(Text section Opens)

The Quick and Dirty of Privacy and Data Security

It seems the approach many small businesses take to data security is one of reaction to sweeping government regulations which are, frankly, intended to curtail the unscrupulous deeds of data merchants. If you are in a business where you collect a modest amount of information about your clients or customers, even if some of it can be considered sensitive, then there is an easier way and it will both satisfy the ICO and your client.

Start off by listing the information you think you need from your client — take time to do this so you don’t miss out anything important. Then list what you intend to use that data for — again, be specific and complete on this. Then determine how you are going to make that data safe — once that meant keeping files locked in a cabinet and it isn’t so different now. Finally, determine how long you will need that information before it can be destroyed.

Before going further let’s clear up a few things. Business isn’t going to come to a grinding halt when the GDPR takes effect and it should only take a moment of thinking to realise that we will all continue to do our jobs, send emails, save documents, and bang away on our phones, tablets, and laptops.

What is expected is for us exercise reasonable care in protecting data. Although the data we handle is important, it is unlikely anyone is stalking us and preparing to raid our data banks. We are trying to protect ourselves from opportunists and careless releases.

(Text section Closes)
(Information supplied Opens)

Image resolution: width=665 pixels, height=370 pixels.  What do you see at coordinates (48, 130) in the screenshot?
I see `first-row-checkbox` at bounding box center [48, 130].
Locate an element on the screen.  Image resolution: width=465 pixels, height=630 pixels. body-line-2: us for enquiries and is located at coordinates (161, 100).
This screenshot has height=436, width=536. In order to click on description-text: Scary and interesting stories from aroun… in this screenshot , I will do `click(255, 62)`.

(Information supplied Closes)
(Information supplied Opens)

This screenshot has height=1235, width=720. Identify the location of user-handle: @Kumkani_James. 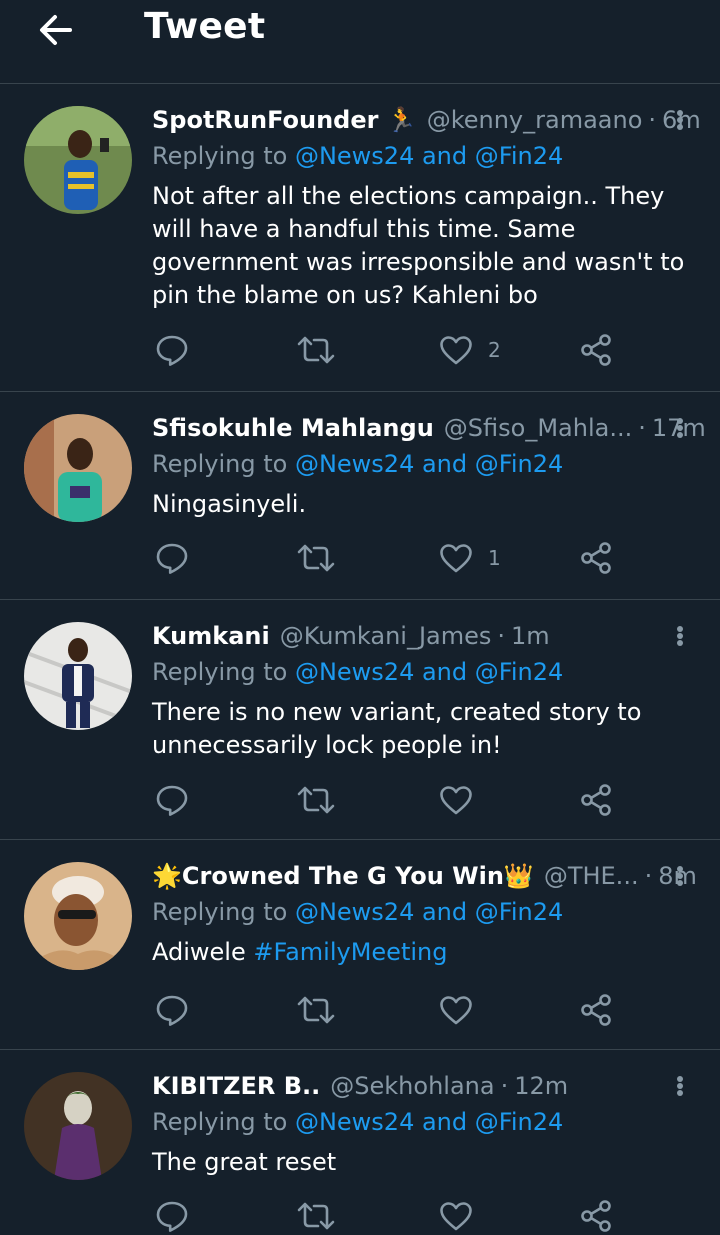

(Information supplied Closes)
(Information supplied Opens)

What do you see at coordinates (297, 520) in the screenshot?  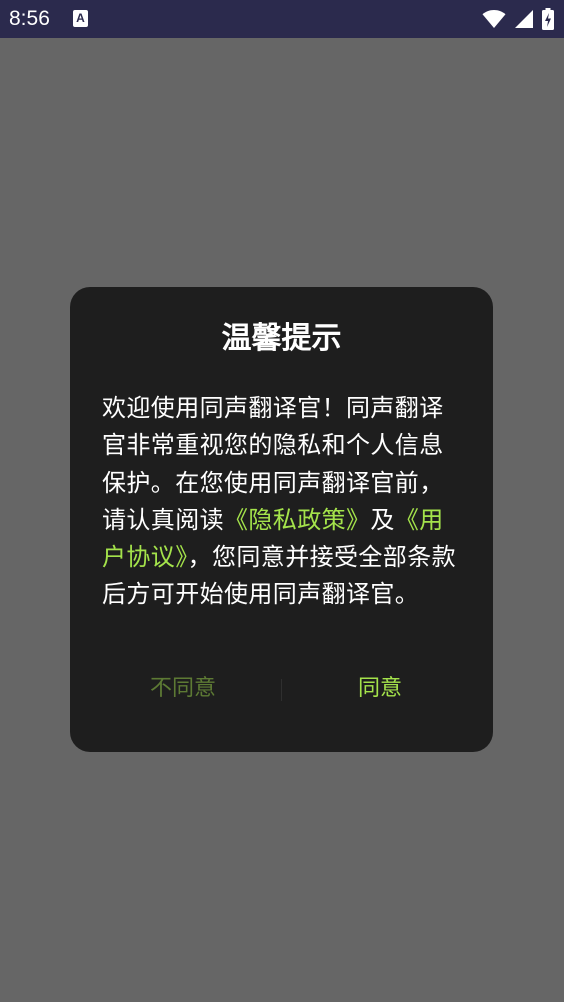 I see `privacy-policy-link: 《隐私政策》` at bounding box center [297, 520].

(Information supplied Closes)

Write out the stretch of the privacy and data security text from "What is expected" through "and careless releases.", swapping "opportunists" for "thieves". You won't need the records for this.

What is expected is for us exercise reasonable care in protecting data. Although the data we handle is important, it is unlikely anyone is stalking us and preparing to raid our data banks. We are trying to protect ourselves from thieves and careless releases.